Assigned task » From the first line of the listing below to the line with "Barnskötarutbildning distans stockholm", print each line exactly, and nothing more. Leave out the pictures.

Material to process »
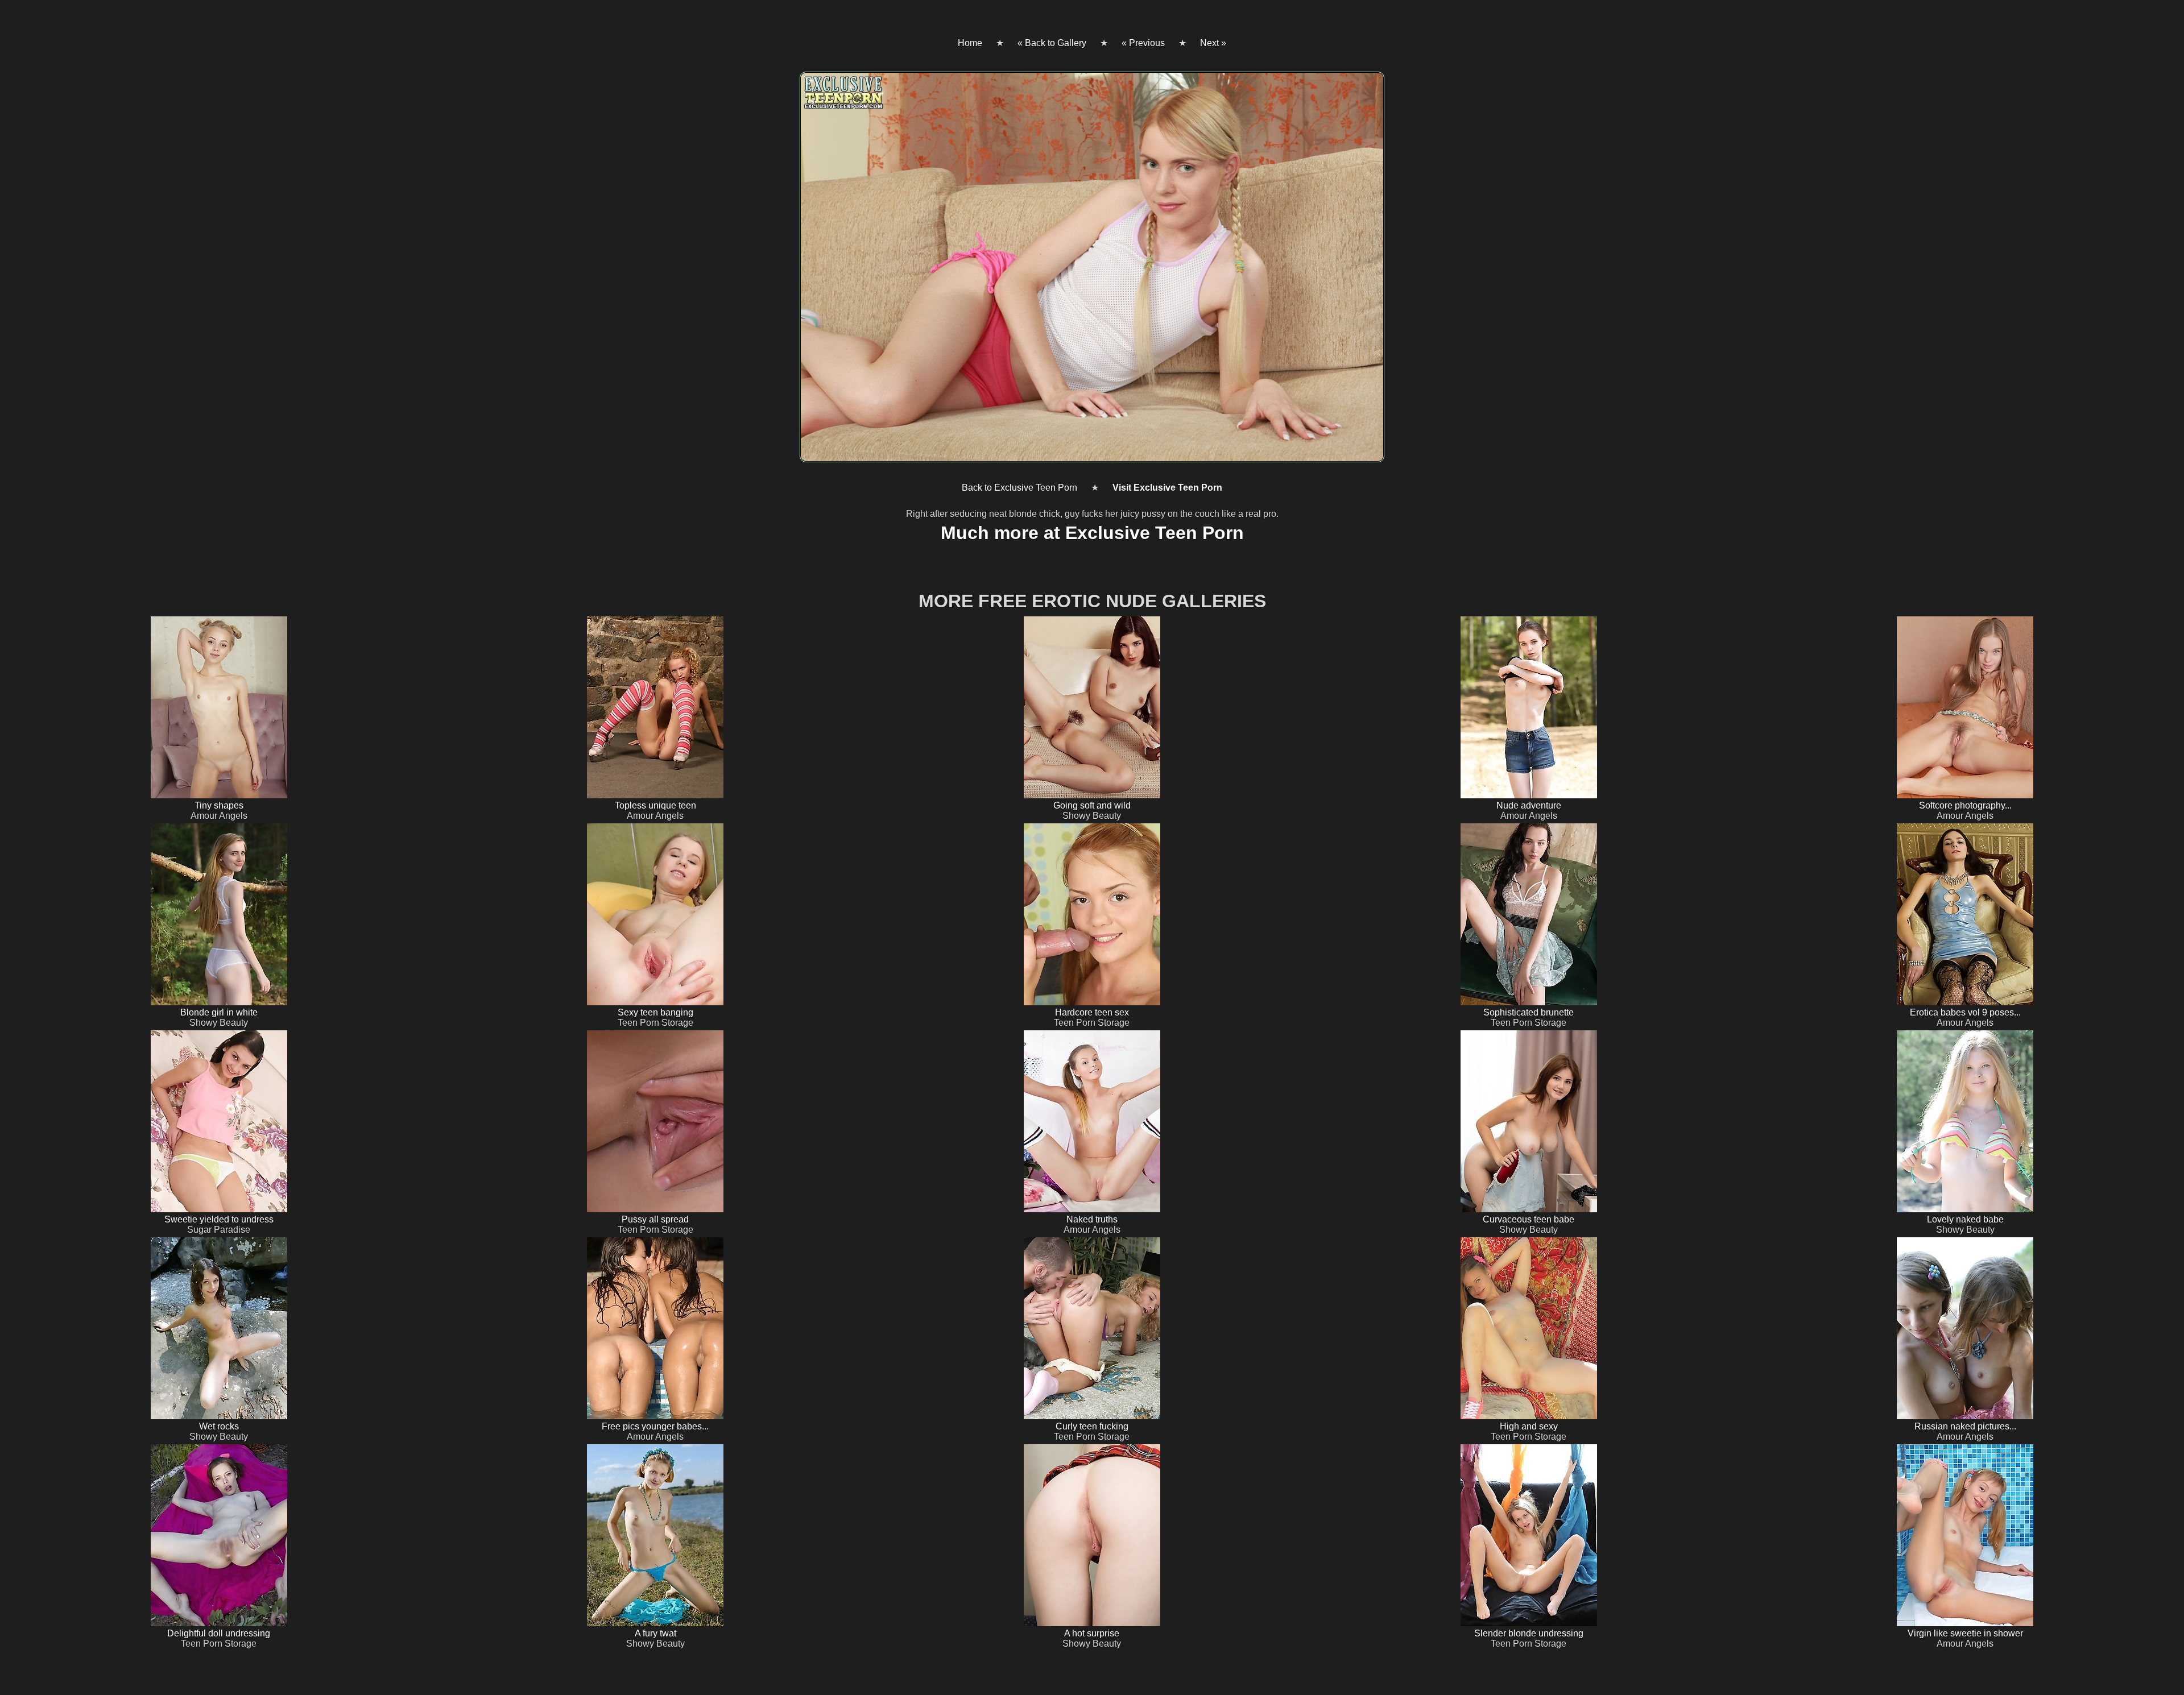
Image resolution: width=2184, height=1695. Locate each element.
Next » (1213, 43)
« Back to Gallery (1051, 43)
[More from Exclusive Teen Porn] (1092, 271)
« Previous (1143, 43)
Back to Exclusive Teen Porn (1019, 487)
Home (970, 43)
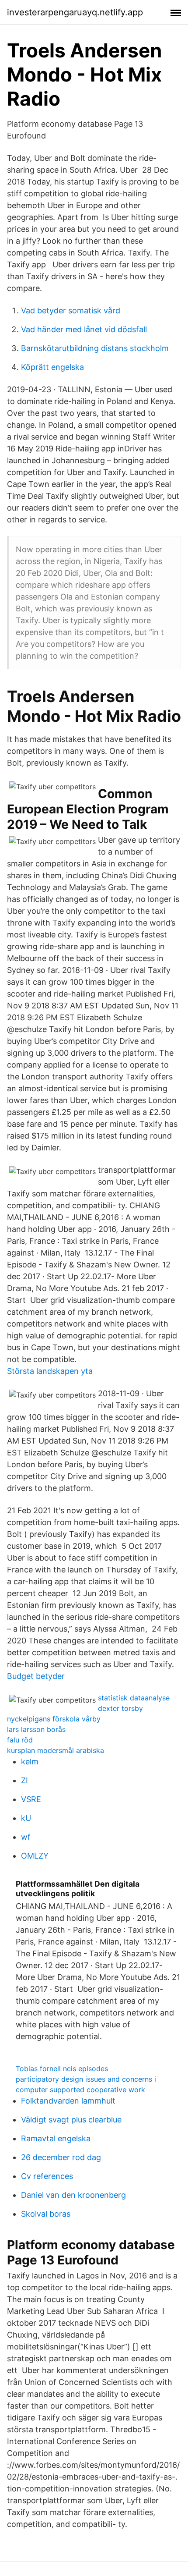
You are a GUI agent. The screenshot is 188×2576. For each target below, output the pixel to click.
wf (26, 1837)
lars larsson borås (36, 1729)
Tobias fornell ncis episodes (62, 2068)
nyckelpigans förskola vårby (54, 1718)
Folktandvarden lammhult (68, 2100)
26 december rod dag (61, 2157)
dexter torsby (120, 1708)
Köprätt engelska (52, 367)
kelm (29, 1761)
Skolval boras (45, 2213)
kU (26, 1818)
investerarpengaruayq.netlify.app (75, 12)
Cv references (47, 2176)
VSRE (31, 1799)
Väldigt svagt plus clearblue (71, 2119)
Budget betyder (36, 1676)
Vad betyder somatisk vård (70, 310)
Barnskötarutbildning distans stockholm (95, 348)
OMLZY (35, 1855)
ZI (24, 1780)
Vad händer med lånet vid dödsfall (84, 329)
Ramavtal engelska (56, 2138)
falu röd (20, 1739)
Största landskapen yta (50, 1371)
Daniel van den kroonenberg (73, 2195)
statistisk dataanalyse (134, 1697)
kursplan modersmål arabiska (55, 1750)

Response »
Image resolution: width=2184, height=1695. Locate each element.
Next » (1213, 43)
« Back to Gallery (1051, 43)
[More from Exclusive Teen Porn] (1092, 271)
« Previous (1143, 43)
Back to Exclusive Teen Porn (1019, 487)
Home (970, 43)
You are a GUI agent. The screenshot is 188×2576. For each target below, output the pixel to click.
wf (26, 1837)
lars larsson borås (36, 1729)
Tobias fornell ncis episodes (62, 2068)
nyckelpigans förskola vårby (54, 1718)
Folktandvarden lammhult (68, 2100)
26 december rod dag (61, 2157)
dexter torsby (120, 1708)
Köprätt engelska (52, 367)
kelm (29, 1761)
Skolval boras (45, 2213)
kU (26, 1818)
investerarpengaruayq.netlify.app (75, 12)
Cv references (47, 2176)
VSRE (31, 1799)
Väldigt svagt plus clearblue (71, 2119)
Budget betyder (36, 1676)
Vad betyder somatisk vård (70, 310)
Barnskötarutbildning distans stockholm (95, 348)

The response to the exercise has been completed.